### [Your objective]
Return the listing below line for line, with every character unchanged.

### [Task material]
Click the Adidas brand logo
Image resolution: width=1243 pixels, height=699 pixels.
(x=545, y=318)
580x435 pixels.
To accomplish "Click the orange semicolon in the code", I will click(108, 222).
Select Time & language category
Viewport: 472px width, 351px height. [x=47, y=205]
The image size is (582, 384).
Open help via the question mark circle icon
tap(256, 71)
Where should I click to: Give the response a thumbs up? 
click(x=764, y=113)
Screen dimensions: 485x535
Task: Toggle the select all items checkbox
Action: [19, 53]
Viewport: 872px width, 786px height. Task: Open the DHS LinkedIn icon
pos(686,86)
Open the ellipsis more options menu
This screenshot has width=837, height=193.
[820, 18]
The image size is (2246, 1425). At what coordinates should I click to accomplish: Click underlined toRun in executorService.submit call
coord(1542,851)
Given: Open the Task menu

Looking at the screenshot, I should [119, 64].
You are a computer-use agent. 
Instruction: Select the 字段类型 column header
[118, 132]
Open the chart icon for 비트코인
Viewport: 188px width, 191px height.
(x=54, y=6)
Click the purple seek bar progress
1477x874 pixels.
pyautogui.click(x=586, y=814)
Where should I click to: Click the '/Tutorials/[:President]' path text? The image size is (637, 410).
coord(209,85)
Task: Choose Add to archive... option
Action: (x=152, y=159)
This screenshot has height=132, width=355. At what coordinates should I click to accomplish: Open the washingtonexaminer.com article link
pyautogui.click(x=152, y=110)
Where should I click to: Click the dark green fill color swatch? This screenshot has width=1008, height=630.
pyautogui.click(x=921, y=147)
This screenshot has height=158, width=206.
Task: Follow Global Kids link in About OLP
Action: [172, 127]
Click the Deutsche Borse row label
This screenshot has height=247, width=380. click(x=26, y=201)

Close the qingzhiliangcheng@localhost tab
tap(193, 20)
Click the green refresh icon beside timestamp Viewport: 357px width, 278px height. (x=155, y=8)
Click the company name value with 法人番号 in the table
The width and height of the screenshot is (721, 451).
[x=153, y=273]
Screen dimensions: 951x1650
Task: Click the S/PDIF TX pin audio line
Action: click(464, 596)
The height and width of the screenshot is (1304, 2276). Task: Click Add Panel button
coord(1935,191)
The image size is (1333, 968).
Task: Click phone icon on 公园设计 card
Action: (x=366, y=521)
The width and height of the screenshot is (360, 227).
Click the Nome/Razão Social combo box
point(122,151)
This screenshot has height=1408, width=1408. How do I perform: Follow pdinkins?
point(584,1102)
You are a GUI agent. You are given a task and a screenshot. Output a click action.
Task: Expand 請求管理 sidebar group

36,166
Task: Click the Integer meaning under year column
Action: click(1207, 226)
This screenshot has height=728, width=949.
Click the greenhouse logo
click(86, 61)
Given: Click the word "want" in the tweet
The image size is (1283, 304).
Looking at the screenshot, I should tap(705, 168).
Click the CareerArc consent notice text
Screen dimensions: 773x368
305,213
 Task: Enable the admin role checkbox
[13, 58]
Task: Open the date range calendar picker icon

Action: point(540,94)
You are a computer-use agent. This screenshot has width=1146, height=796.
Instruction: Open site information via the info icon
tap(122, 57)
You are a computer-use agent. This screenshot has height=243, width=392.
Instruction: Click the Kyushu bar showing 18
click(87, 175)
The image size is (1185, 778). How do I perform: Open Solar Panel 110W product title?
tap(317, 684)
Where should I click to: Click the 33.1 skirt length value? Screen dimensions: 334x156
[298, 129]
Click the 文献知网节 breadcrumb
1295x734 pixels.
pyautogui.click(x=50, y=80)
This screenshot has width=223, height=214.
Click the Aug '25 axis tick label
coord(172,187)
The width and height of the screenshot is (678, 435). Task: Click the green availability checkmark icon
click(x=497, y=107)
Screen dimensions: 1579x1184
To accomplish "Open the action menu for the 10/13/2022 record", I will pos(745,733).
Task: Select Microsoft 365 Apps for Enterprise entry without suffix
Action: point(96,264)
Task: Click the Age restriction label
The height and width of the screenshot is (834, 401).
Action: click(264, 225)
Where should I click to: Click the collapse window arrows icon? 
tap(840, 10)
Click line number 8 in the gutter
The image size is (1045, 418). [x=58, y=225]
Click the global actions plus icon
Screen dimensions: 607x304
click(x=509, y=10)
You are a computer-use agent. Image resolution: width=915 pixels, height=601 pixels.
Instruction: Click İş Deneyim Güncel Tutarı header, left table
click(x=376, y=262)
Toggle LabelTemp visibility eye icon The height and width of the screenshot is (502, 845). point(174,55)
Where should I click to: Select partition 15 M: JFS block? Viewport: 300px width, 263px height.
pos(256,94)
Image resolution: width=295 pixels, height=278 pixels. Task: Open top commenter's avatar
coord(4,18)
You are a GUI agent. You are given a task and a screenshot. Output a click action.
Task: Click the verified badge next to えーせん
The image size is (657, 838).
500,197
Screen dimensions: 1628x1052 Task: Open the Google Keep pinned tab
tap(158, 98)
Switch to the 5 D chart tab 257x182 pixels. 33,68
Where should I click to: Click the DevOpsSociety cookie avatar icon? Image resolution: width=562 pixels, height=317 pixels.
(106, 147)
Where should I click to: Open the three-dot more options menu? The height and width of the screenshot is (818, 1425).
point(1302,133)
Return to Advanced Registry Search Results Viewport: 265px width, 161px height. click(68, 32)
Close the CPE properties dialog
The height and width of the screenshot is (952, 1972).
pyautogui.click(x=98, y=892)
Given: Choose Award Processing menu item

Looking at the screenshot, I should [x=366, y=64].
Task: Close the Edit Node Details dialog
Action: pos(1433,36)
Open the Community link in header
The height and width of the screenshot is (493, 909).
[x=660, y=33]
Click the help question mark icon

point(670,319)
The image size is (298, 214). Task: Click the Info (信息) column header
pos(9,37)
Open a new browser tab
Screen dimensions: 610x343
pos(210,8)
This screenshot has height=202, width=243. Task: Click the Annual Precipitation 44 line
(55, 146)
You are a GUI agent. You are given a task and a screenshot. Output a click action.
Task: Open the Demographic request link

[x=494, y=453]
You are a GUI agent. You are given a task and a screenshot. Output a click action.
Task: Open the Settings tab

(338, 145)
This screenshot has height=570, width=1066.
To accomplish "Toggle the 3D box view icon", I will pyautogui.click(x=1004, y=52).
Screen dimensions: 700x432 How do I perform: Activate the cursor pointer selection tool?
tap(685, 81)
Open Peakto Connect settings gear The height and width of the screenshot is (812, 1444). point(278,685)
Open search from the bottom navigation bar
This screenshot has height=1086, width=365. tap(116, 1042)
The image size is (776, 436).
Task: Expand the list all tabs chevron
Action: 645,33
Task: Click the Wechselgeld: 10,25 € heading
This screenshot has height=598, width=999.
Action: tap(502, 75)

### [The result]
Click the Adidas brand logo
Image resolution: width=1243 pixels, height=699 pixels.
(x=545, y=318)
580x435 pixels.
To accomplish "Click the orange semicolon in the code", I will click(108, 222).
Select Time & language category
Viewport: 472px width, 351px height. [x=47, y=205]
The image size is (582, 384).
Open help via the question mark circle icon
tap(256, 71)
Where should I click to: Give the response a thumbs up? 
click(x=764, y=113)
Screen dimensions: 485x535
Task: Toggle the select all items checkbox
Action: [19, 53]
Viewport: 872px width, 786px height. Task: Open the DHS LinkedIn icon
pos(686,86)
Open the ellipsis more options menu
This screenshot has width=837, height=193.
[820, 18]
The image size is (2246, 1425). At what coordinates should I click to accomplish: Click underlined toRun in executorService.submit call
coord(1542,851)
Given: Open the Task menu

Looking at the screenshot, I should [119, 64].
You are a computer-use agent. 
Instruction: Select the 字段类型 column header
[118, 132]
Open the chart icon for 비트코인
Viewport: 188px width, 191px height.
(x=54, y=6)
Click the purple seek bar progress
1477x874 pixels.
pyautogui.click(x=586, y=814)
Where should I click to: Click the '/Tutorials/[:President]' path text? The image size is (637, 410).
coord(209,85)
Task: Choose Add to archive... option
Action: (x=152, y=159)
This screenshot has height=132, width=355. At what coordinates should I click to accomplish: Open the washingtonexaminer.com article link
pyautogui.click(x=152, y=110)
Where should I click to: Click the dark green fill color swatch? This screenshot has width=1008, height=630.
pyautogui.click(x=921, y=147)
This screenshot has height=158, width=206.
Task: Follow Global Kids link in About OLP
Action: [172, 127]
Click the Deutsche Borse row label
This screenshot has height=247, width=380. click(x=26, y=201)

Close the qingzhiliangcheng@localhost tab
tap(193, 20)
Click the green refresh icon beside timestamp Viewport: 357px width, 278px height. (x=155, y=8)
Click the company name value with 法人番号 in the table
The width and height of the screenshot is (721, 451).
[x=153, y=273]
Screen dimensions: 951x1650
Task: Click the S/PDIF TX pin audio line
Action: click(464, 596)
The height and width of the screenshot is (1304, 2276). Task: Click Add Panel button
coord(1935,191)
The image size is (1333, 968).
Task: Click phone icon on 公园设计 card
Action: (x=366, y=521)
The width and height of the screenshot is (360, 227).
Click the Nome/Razão Social combo box
point(122,151)
This screenshot has height=1408, width=1408. How do I perform: Follow pdinkins?
point(584,1102)
You are a GUI agent. You are given a task and a screenshot. Output a click action.
Task: Expand 請求管理 sidebar group

36,166
Task: Click the Integer meaning under year column
Action: click(1207, 226)
This screenshot has height=728, width=949.
Click the greenhouse logo
click(86, 61)
Given: Click the word "want" in the tweet
The image size is (1283, 304).
Looking at the screenshot, I should tap(705, 168).
Click the CareerArc consent notice text
Screen dimensions: 773x368
305,213
 Task: Enable the admin role checkbox
[13, 58]
Task: Open the date range calendar picker icon

Action: point(540,94)
You are a computer-use agent. This screenshot has width=1146, height=796.
Instruction: Open site information via the info icon
tap(122, 57)
You are a computer-use agent. This screenshot has height=243, width=392.
Instruction: Click the Kyushu bar showing 18
click(87, 175)
The image size is (1185, 778). How do I perform: Open Solar Panel 110W product title?
tap(317, 684)
Where should I click to: Click the 33.1 skirt length value? Screen dimensions: 334x156
[298, 129]
Click the 文献知网节 breadcrumb
1295x734 pixels.
pyautogui.click(x=50, y=80)
This screenshot has width=223, height=214.
Click the Aug '25 axis tick label
coord(172,187)
The width and height of the screenshot is (678, 435). Task: Click the green availability checkmark icon
click(x=497, y=107)
Screen dimensions: 1579x1184
To accomplish "Open the action menu for the 10/13/2022 record", I will pos(745,733).
Task: Select Microsoft 365 Apps for Enterprise entry without suffix
Action: point(96,264)
Task: Click the Age restriction label
The height and width of the screenshot is (834, 401).
Action: click(264, 225)
Where should I click to: Click the collapse window arrows icon? 
tap(840, 10)
Click line number 8 in the gutter
The image size is (1045, 418). [x=58, y=225]
Click the global actions plus icon
Screen dimensions: 607x304
click(x=509, y=10)
You are a computer-use agent. Image resolution: width=915 pixels, height=601 pixels.
Instruction: Click İş Deneyim Güncel Tutarı header, left table
click(x=376, y=262)
Toggle LabelTemp visibility eye icon The height and width of the screenshot is (502, 845). point(174,55)
Where should I click to: Select partition 15 M: JFS block? Viewport: 300px width, 263px height.
pos(256,94)
Image resolution: width=295 pixels, height=278 pixels. Task: Open top commenter's avatar
coord(4,18)
You are a GUI agent. You are given a task and a screenshot. Output a click action.
Task: Click the verified badge next to えーせん
The image size is (657, 838).
500,197
Screen dimensions: 1628x1052 Task: Open the Google Keep pinned tab
tap(158, 98)
Switch to the 5 D chart tab 257x182 pixels. 33,68
Where should I click to: Click the DevOpsSociety cookie avatar icon? Image resolution: width=562 pixels, height=317 pixels.
(106, 147)
Where should I click to: Open the three-dot more options menu? The height and width of the screenshot is (818, 1425).
point(1302,133)
Return to Advanced Registry Search Results Viewport: 265px width, 161px height. click(68, 32)
Close the CPE properties dialog
The height and width of the screenshot is (952, 1972).
pyautogui.click(x=98, y=892)
Given: Choose Award Processing menu item

Looking at the screenshot, I should [x=366, y=64].
Task: Close the Edit Node Details dialog
Action: pos(1433,36)
Open the Community link in header
The height and width of the screenshot is (493, 909).
[x=660, y=33]
Click the help question mark icon

point(670,319)
The image size is (298, 214). Task: Click the Info (信息) column header
pos(9,37)
Open a new browser tab
Screen dimensions: 610x343
pos(210,8)
This screenshot has height=202, width=243. Task: Click the Annual Precipitation 44 line
(55, 146)
You are a GUI agent. You are given a task and a screenshot. Output a click action.
Task: Open the Demographic request link

[x=494, y=453]
You are a GUI agent. You are given a task and a screenshot. Output a click action.
Task: Open the Settings tab

(338, 145)
This screenshot has height=570, width=1066.
To accomplish "Toggle the 3D box view icon", I will pyautogui.click(x=1004, y=52).
Screen dimensions: 700x432 How do I perform: Activate the cursor pointer selection tool?
tap(685, 81)
Open Peakto Connect settings gear The height and width of the screenshot is (812, 1444). point(278,685)
Open search from the bottom navigation bar
This screenshot has height=1086, width=365. tap(116, 1042)
The image size is (776, 436).
Task: Expand the list all tabs chevron
Action: 645,33
Task: Click the Wechselgeld: 10,25 € heading
This screenshot has height=598, width=999.
Action: tap(502, 75)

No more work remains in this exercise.